Aux questions de La Presse, le CISSS répond qu’aucune décision n’a encore été prise concernant la fermeture des urgences la nuit. Le CISSS confirme toutefois qu’un réaménagement de l’horaire est à l’étude pour contrer le problème de pénurie de personnel.

« Nous avons la conviction qu’une éventuelle réorganisation nous permettra de continuer à offrir à la population locale des soins sécuritaires et de grande qualité, comme elle y a droit, selon un modèle basé sur ses besoins », explique Hugo Morissette, porte-parole du CISSS des Laurentides.

« Les emplois en grande pénurie dans ce secteur plus éloigné de la métropole, donc avec de plus grands défis de recrutement, sont entre autres le personnel infirmier, les inhalothérapeutes et les technologues en imagerie médicale », précise-t-il. « Nous tenons à confirmer que toute éventuelle réorganisation des services d’urgence prévoirait évidemment des modalités concernant les services préhospitaliers d’urgence ainsi que de multiples corridors de services », ajoute M. Morissette, dans un courriel.

Le ministère de la Santé et des Services sociaux s’est pour sa part contenté de dire que des discussions sont en cours avec la Fédération des médecins omnipraticiens du Québec et que « les résultats de ces discussions seront annoncées sous peu ».

6,1 visites par nuit

Dans la dernière année, le service des urgences du Centre multiservices de Rivière-Rouge a accueilli quotidiennement en moyenne 6,1 patients entre 20 h et 7 h.

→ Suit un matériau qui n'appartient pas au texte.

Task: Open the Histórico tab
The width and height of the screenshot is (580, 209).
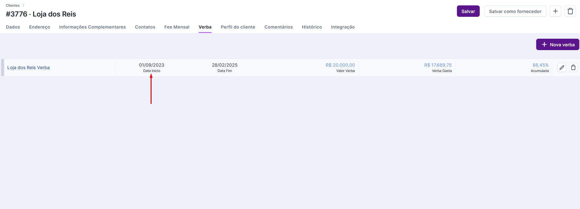Action: tap(312, 27)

« On se fait dire qu’il y a peu d’achalandage à l’urgence de Rivière-Rouge la nuit, mais il y a quand même du monde. Il va aller où maintenant, ce monde-là ? C’est ça qui est inquiétant », s’attriste M. L’Heureux, de la Coalition Santé Laurentides.

Il déplore le manque récurrent de financement dans la région. Après Rivière-Rouge, est-ce que l’hôpital de Lachute, qui manque aussi de techniciens en radiologie, devra réduire ses heures d’ouverture, se demande-t-il.

On a atteint un mur à Lachute au printemps dernier, on atteint un mur à Rivière-Rouge, mais ce sont des murs qu’on avait prédits il y a trois ans quand la coalition est née.

Marc L’Heureux, président de la Coalition Santé Laurentides

« C’était prévisible. Dans les Laurentides, l’augmentation de la population est deux fois plus grande que la moyenne québécoise », explique M. L’Heureux.

Le DGilbert Boucher, président de l’Association des spécialistes en médecine d’urgence du Québec, croit que la fermeture des urgences la nuit sera « très difficile pour la population ». Cette solution est tout de même préférable à des fermetures « spontanées des soirs ou des nuits sans avertir la population », explique le médecin qui a été informé de la fermeture partielle à venir du service à Rivière-Rouge.

« C’est toujours désolant de voir ça, parce que ça veut dire qu’il va y avoir plus de pression sur les autres centres, et on sait que dans les Laurentides, ce n’est pas facile », affirme le DBoucher.